◆ What you should do
Under this line are the records; write out word for word the part that begins at the line containing "Blog (113, 2045)" and ends at the line containing "Subscribe (27, 1365)", and no more.

◆ Source information
BEGIN

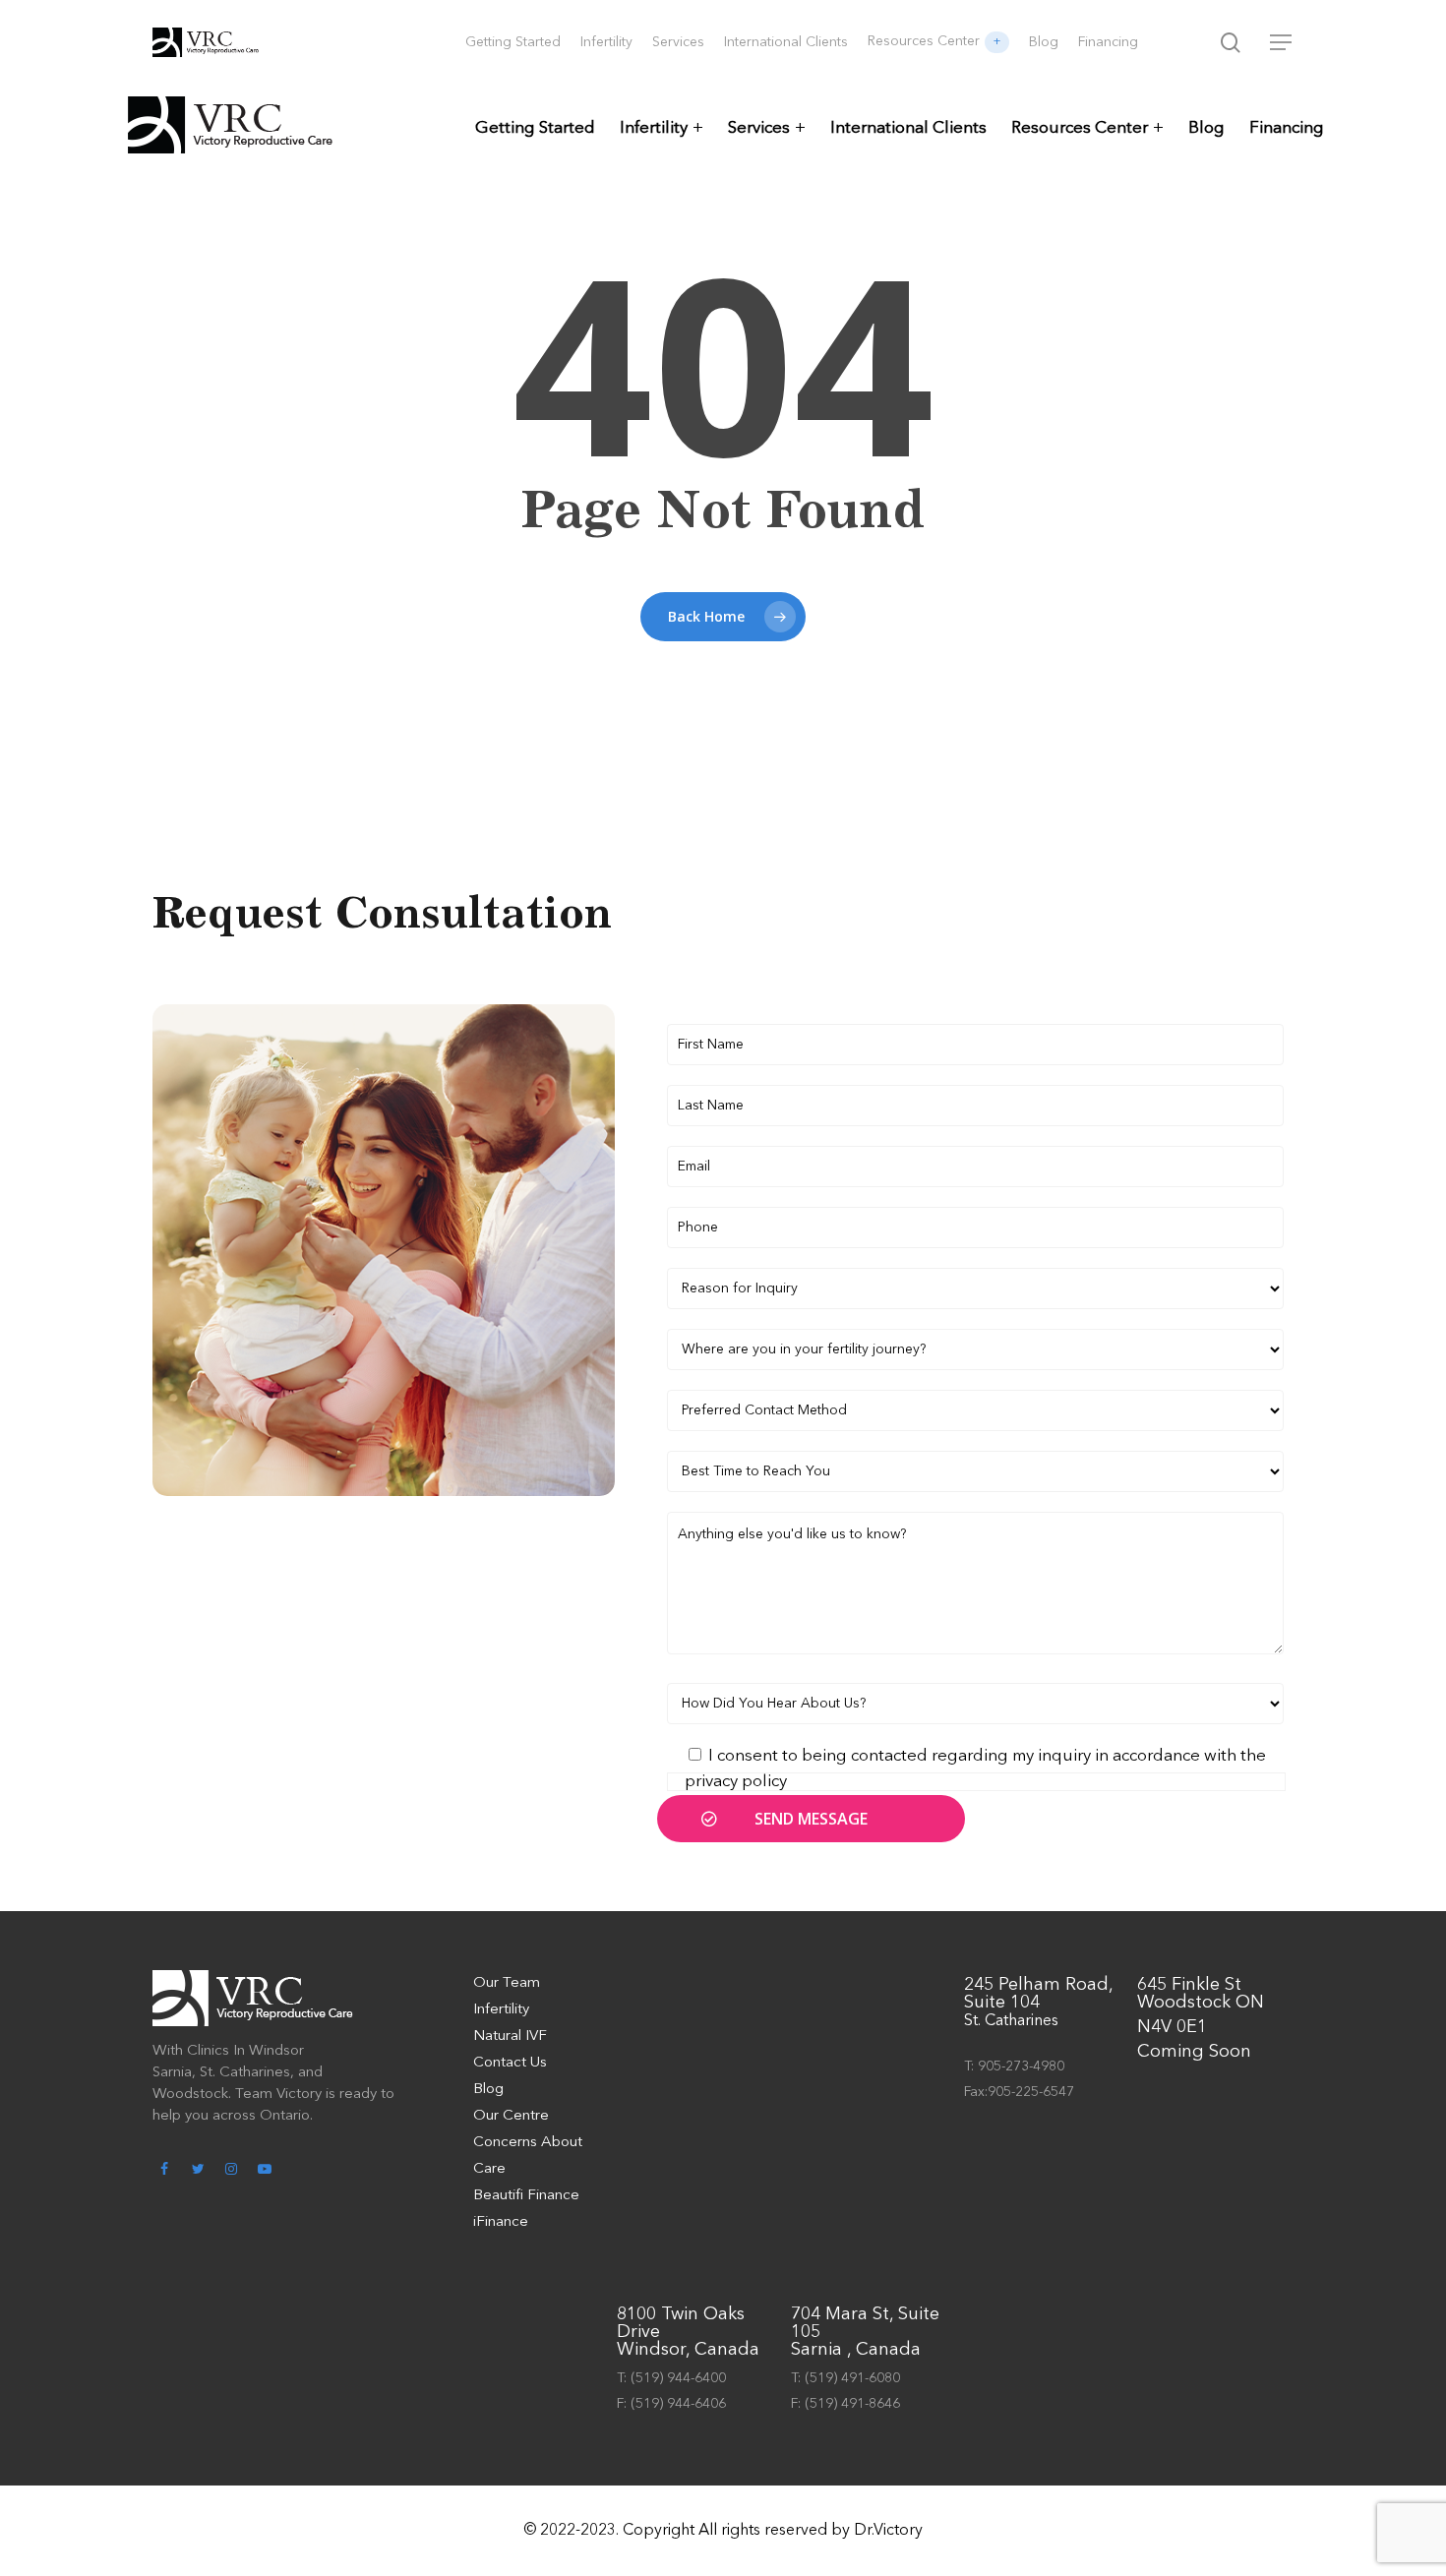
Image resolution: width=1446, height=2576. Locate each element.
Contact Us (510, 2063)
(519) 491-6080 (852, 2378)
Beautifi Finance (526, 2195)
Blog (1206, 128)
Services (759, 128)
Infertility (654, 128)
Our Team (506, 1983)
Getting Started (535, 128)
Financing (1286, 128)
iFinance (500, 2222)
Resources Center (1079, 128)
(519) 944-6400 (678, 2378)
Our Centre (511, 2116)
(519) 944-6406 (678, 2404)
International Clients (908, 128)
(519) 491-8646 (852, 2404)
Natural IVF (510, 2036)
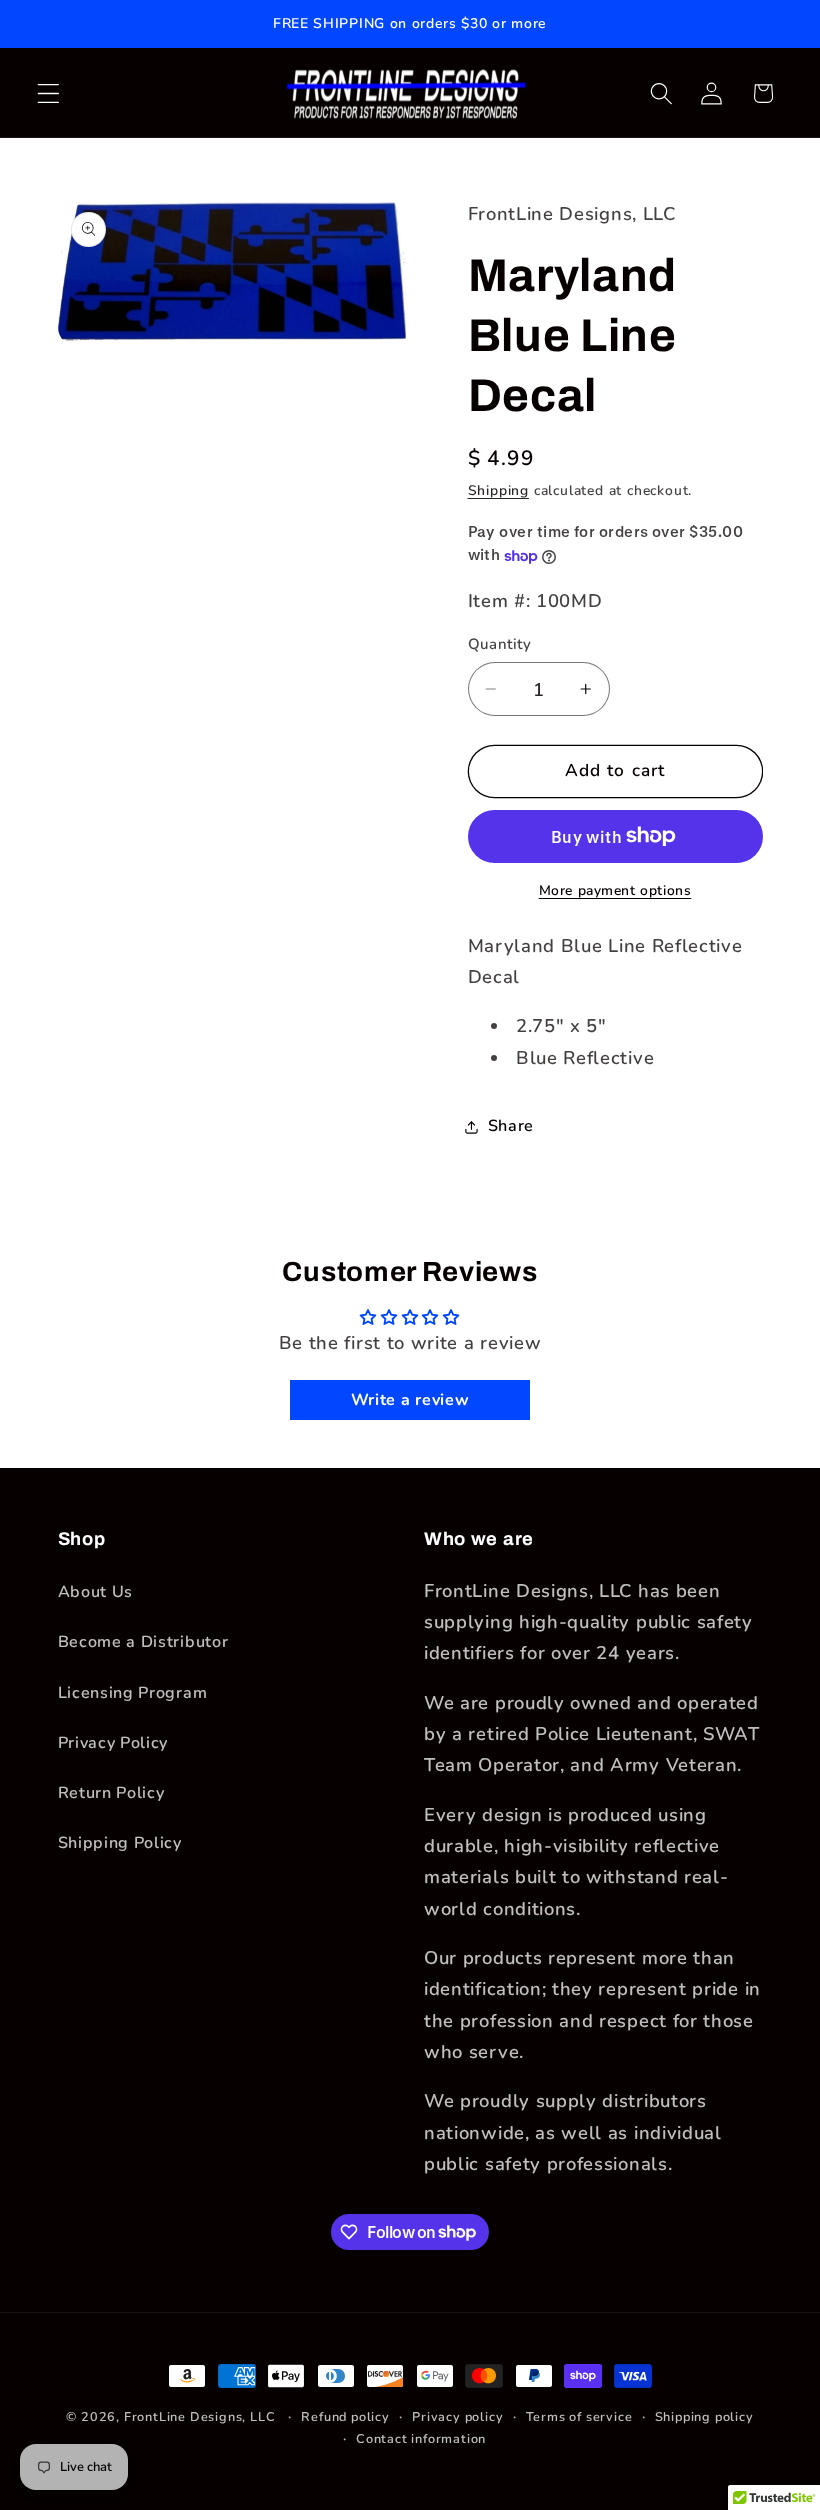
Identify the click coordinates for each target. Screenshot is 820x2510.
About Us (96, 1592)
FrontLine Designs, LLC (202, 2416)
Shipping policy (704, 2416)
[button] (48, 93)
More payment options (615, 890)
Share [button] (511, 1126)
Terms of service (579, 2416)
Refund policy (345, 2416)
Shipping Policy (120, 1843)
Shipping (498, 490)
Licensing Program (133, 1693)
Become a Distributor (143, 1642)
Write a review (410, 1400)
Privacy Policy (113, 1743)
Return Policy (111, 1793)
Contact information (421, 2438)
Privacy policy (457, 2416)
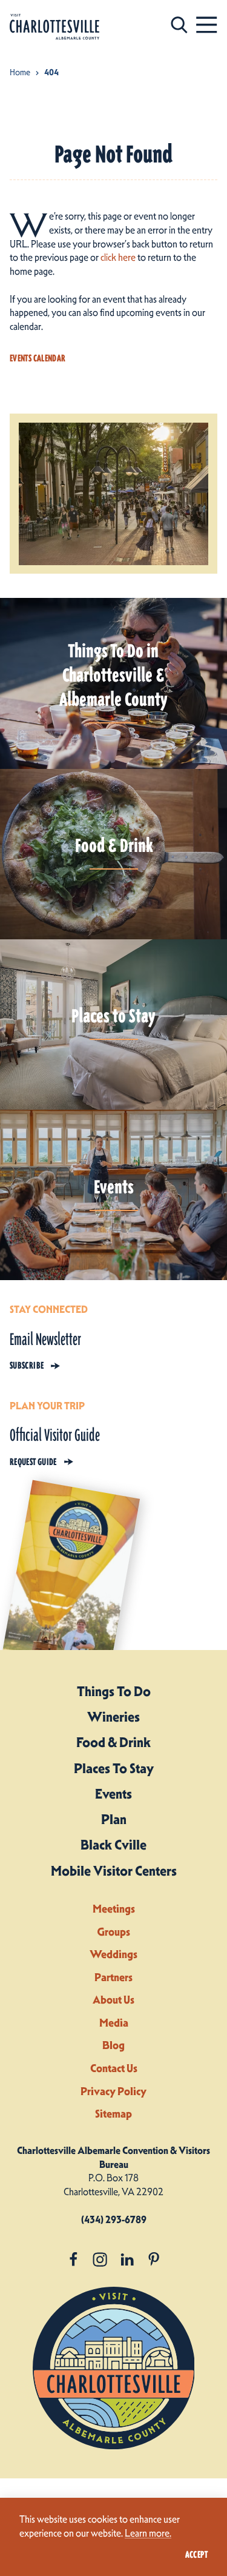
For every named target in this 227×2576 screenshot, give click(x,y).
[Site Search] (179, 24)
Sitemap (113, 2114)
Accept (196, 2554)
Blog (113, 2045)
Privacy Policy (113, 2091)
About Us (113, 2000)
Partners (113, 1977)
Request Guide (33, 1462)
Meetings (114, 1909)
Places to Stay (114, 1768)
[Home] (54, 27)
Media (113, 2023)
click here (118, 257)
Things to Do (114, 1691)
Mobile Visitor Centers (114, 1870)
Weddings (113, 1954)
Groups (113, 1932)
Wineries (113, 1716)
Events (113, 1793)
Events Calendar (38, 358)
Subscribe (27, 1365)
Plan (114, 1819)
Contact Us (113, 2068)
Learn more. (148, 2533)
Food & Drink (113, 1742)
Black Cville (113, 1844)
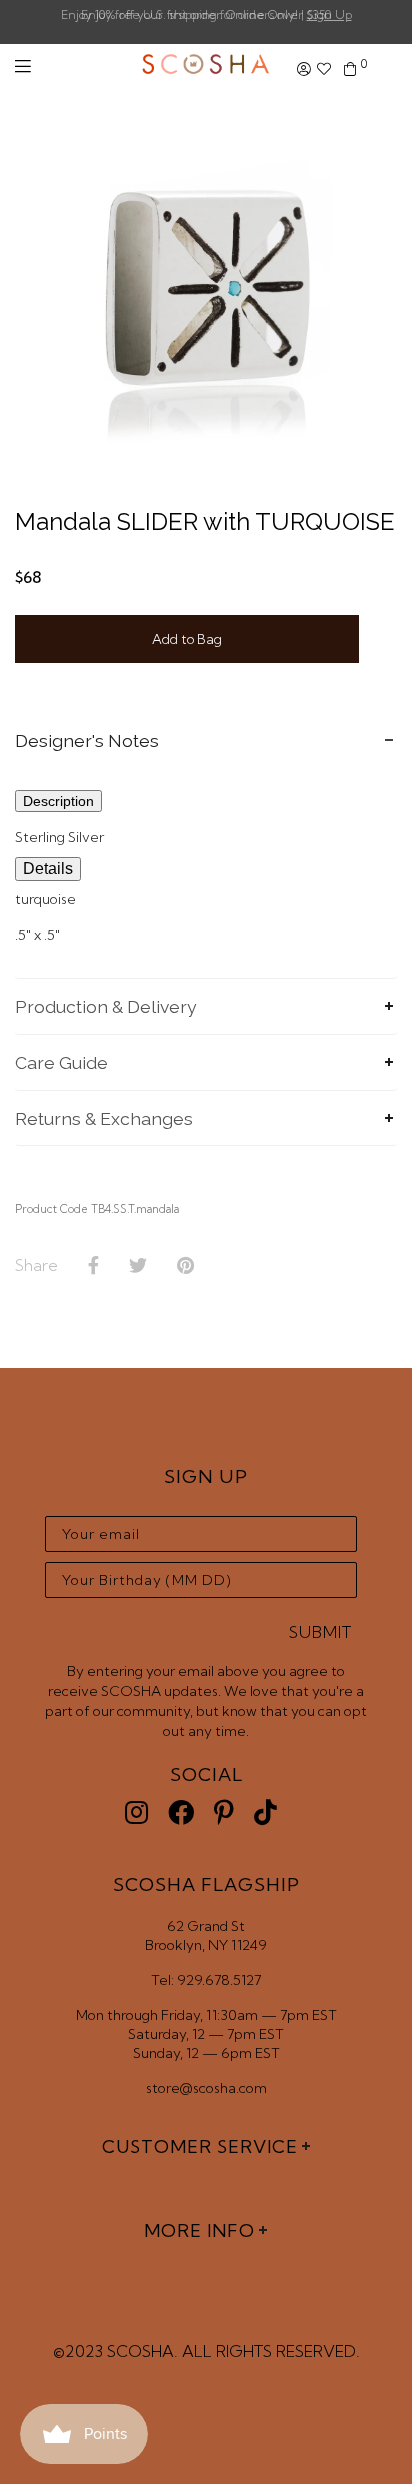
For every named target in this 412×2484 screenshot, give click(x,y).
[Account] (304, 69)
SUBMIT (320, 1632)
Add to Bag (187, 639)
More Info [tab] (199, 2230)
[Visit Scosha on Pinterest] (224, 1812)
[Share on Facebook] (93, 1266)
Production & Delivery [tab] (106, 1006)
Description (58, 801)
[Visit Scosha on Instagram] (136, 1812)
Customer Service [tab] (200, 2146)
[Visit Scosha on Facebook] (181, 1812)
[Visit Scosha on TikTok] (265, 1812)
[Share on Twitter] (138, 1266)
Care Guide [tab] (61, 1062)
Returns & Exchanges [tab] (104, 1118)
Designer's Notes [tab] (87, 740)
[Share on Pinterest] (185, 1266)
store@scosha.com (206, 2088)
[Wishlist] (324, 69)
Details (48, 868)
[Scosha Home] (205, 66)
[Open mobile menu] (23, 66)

END

◆ Response to this task
Blog (113, 2045)
Privacy Policy (113, 2091)
About Us (113, 2000)
Partners (113, 1977)
Request Guide (33, 1462)
Meetings (114, 1909)
Places to Stay (114, 1768)
[Home] (54, 27)
Media (113, 2023)
click here (118, 257)
Things to Do (114, 1691)
Mobile Visitor Centers (114, 1870)
Weddings (113, 1954)
Groups (113, 1932)
Wineries (113, 1716)
Events (113, 1793)
Events Calendar (38, 358)
Subscribe (27, 1365)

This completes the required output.